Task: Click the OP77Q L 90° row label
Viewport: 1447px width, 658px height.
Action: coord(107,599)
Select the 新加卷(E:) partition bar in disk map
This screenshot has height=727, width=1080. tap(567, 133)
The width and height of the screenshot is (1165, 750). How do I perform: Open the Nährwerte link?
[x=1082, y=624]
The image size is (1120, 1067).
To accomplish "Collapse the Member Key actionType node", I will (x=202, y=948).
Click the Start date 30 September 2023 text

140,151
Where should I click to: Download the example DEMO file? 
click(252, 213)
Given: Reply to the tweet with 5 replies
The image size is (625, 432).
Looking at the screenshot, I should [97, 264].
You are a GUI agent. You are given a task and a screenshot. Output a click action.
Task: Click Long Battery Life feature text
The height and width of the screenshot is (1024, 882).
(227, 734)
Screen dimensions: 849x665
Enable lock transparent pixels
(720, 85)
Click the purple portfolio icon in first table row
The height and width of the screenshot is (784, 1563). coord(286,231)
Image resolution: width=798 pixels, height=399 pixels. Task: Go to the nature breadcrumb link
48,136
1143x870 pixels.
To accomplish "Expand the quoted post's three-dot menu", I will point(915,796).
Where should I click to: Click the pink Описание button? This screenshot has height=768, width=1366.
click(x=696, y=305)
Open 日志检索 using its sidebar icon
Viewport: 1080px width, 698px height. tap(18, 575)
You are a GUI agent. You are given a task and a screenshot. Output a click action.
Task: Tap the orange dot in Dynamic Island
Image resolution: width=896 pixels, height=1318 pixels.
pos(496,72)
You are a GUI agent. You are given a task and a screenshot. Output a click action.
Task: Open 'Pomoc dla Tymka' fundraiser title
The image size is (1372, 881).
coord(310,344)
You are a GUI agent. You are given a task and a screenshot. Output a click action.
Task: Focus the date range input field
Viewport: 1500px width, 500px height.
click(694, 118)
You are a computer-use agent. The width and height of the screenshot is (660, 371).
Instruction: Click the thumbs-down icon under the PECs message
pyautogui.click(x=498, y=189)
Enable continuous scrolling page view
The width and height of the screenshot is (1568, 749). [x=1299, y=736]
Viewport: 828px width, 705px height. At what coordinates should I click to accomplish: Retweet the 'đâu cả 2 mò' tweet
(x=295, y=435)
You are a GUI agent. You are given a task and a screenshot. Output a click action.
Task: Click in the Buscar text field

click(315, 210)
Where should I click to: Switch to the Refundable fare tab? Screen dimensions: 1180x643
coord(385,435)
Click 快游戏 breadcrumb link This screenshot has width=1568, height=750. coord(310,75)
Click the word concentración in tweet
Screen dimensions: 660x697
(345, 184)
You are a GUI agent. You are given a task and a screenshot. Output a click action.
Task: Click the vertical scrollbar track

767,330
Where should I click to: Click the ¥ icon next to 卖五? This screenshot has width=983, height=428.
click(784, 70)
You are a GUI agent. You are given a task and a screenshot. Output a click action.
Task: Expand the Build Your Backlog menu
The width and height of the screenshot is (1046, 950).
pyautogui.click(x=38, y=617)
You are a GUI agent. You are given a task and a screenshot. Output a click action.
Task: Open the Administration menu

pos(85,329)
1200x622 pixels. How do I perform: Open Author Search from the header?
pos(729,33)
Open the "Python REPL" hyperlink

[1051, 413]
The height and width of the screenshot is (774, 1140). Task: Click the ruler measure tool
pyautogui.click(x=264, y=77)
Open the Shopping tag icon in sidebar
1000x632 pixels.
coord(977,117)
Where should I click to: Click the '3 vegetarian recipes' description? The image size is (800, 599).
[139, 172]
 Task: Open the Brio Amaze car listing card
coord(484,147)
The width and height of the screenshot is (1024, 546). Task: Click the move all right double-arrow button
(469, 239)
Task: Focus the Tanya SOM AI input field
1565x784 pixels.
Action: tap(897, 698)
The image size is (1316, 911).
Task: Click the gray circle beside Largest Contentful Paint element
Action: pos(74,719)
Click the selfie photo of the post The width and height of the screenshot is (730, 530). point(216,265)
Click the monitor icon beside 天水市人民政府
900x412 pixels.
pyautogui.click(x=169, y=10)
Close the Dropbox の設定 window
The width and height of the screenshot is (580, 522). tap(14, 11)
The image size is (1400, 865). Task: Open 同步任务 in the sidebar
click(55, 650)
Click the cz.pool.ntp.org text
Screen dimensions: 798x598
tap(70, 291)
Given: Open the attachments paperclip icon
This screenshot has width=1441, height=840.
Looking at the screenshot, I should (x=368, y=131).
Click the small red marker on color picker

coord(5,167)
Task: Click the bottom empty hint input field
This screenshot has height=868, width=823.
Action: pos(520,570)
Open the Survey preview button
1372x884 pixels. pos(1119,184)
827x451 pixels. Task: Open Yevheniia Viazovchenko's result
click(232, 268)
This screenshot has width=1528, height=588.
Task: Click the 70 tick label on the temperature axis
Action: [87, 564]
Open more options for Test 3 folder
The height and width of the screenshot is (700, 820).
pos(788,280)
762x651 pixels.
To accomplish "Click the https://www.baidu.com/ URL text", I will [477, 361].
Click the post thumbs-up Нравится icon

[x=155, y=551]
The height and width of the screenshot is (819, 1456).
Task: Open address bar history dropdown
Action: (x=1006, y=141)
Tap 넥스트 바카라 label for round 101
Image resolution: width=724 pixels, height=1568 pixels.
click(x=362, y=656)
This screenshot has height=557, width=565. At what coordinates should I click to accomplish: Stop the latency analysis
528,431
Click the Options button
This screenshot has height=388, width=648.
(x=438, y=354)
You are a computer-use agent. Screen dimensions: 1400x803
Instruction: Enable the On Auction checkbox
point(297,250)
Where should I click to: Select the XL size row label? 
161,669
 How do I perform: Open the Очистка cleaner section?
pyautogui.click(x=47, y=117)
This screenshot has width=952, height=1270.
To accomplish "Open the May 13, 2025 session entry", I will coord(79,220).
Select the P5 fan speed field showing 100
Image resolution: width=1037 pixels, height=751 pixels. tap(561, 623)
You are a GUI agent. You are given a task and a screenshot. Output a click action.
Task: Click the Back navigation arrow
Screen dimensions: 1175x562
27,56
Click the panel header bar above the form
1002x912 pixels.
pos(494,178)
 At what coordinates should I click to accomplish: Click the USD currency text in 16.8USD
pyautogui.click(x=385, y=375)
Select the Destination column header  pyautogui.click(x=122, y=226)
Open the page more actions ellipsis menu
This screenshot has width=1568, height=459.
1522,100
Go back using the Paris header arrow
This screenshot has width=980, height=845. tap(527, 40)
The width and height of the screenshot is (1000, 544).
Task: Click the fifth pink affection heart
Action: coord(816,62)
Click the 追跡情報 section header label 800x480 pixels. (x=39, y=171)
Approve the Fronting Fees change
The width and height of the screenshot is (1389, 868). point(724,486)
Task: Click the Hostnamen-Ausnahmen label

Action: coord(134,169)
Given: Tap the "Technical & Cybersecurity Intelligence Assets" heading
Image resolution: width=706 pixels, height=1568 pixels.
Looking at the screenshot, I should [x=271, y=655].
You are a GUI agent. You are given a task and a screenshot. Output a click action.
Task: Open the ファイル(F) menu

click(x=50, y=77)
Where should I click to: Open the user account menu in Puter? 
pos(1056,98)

--

## What you need to do
Take every line of the material that contains the word "input", and copy it.

## Answer to this task
Task: Focus the date range input field
Task: Focus the Tanya SOM AI input field
Task: Click the bottom empty hint input field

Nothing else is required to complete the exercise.